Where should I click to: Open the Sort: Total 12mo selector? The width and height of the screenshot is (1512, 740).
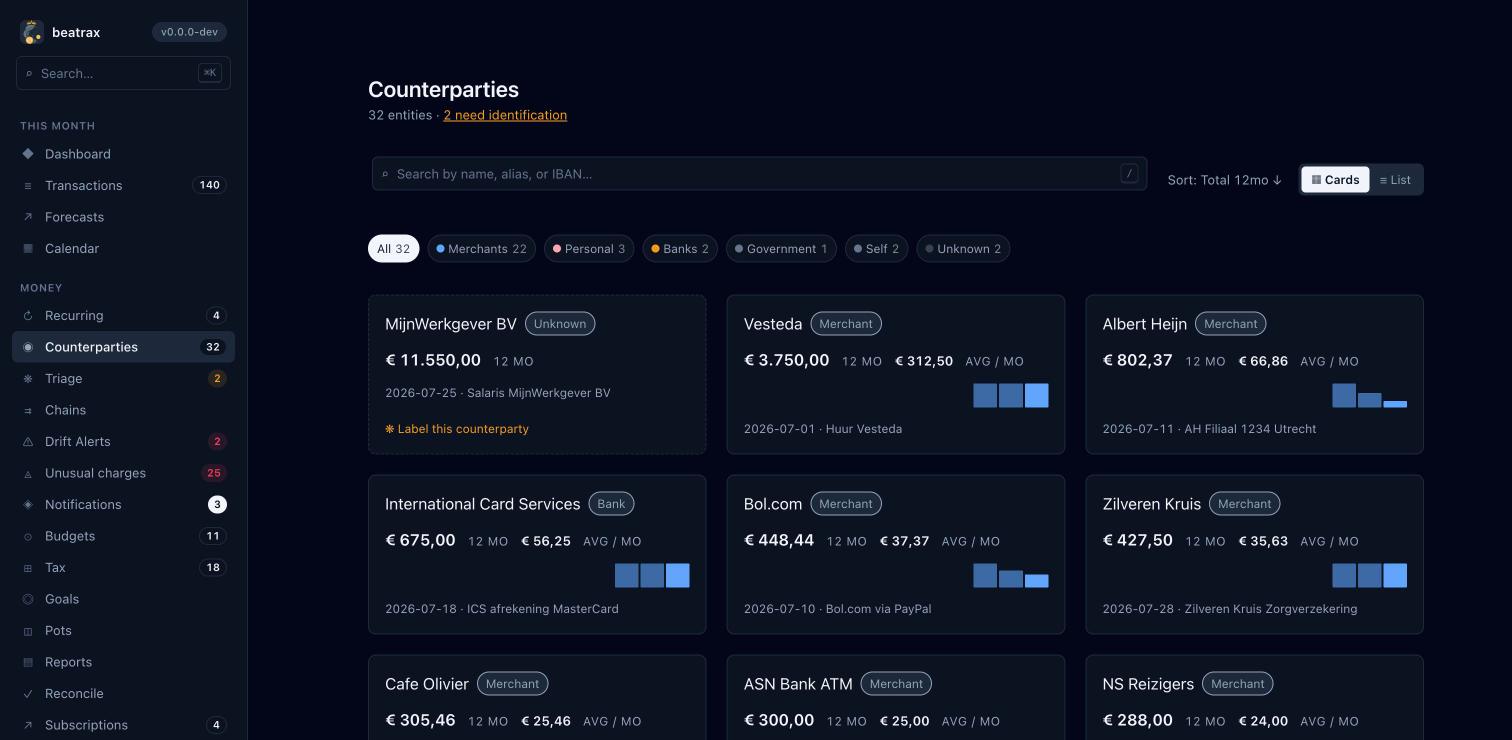[x=1225, y=180]
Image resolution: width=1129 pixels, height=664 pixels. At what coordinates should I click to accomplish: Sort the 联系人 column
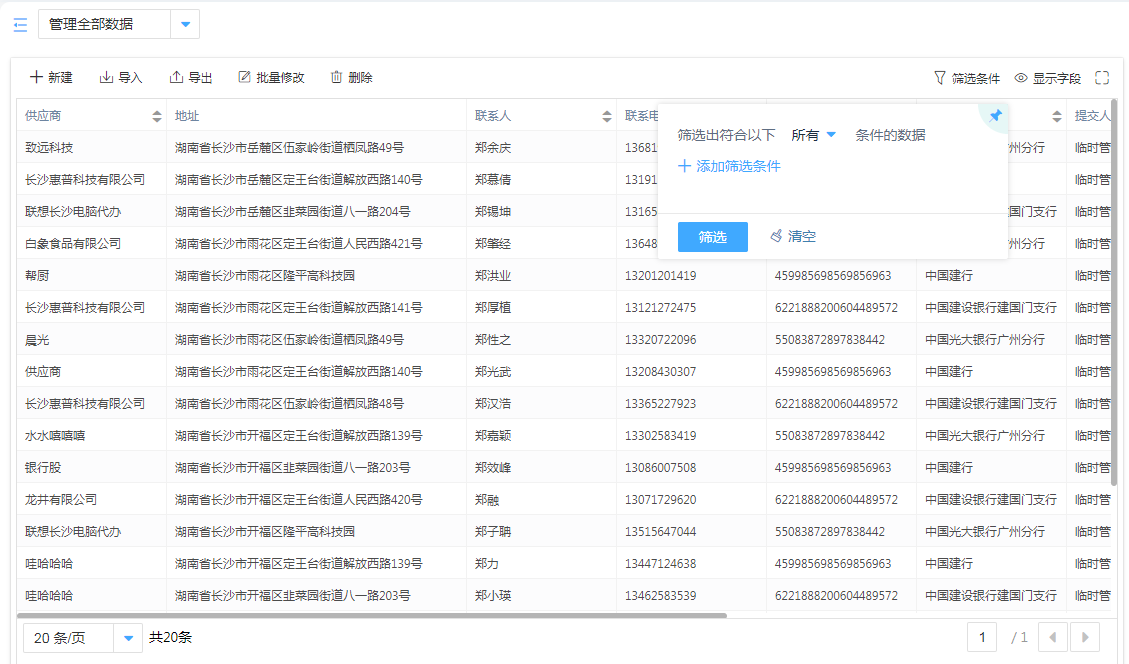[607, 116]
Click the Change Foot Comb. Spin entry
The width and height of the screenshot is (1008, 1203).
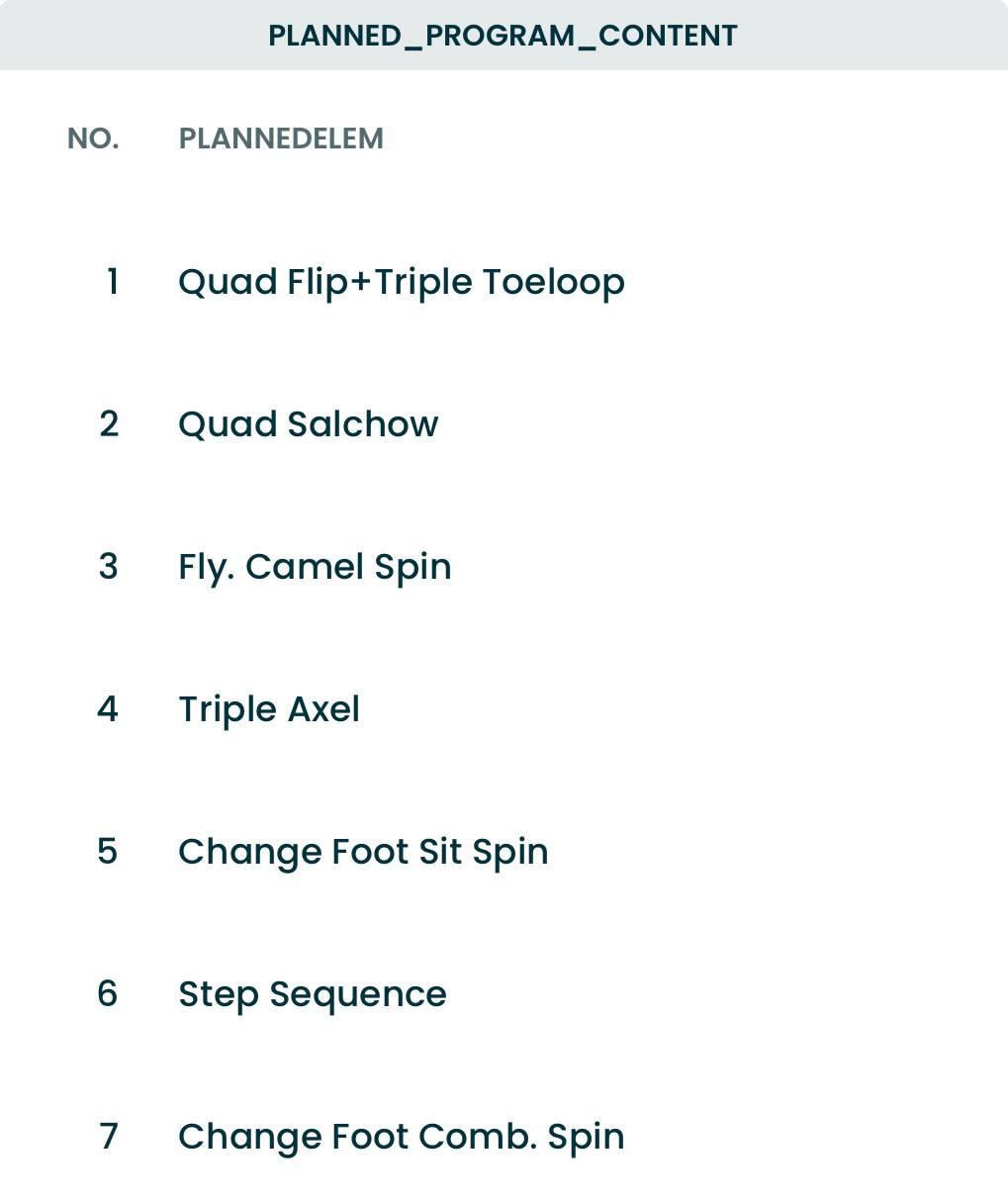pos(401,1137)
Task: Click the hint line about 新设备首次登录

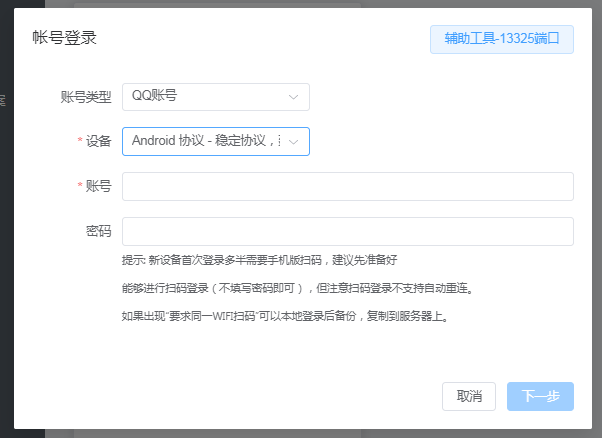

*WORK INSTRUCTION*. The copy should start at the line that contains "The width and height of the screenshot is (1008, 1203).", end at the last line of the entries above, and match each line exactly, with pictures dropped.

*RESULT OF THE TASK*.
The width and height of the screenshot is (1008, 1203).
pos(401,1137)
Task: Click the hint line about 新设备首次登录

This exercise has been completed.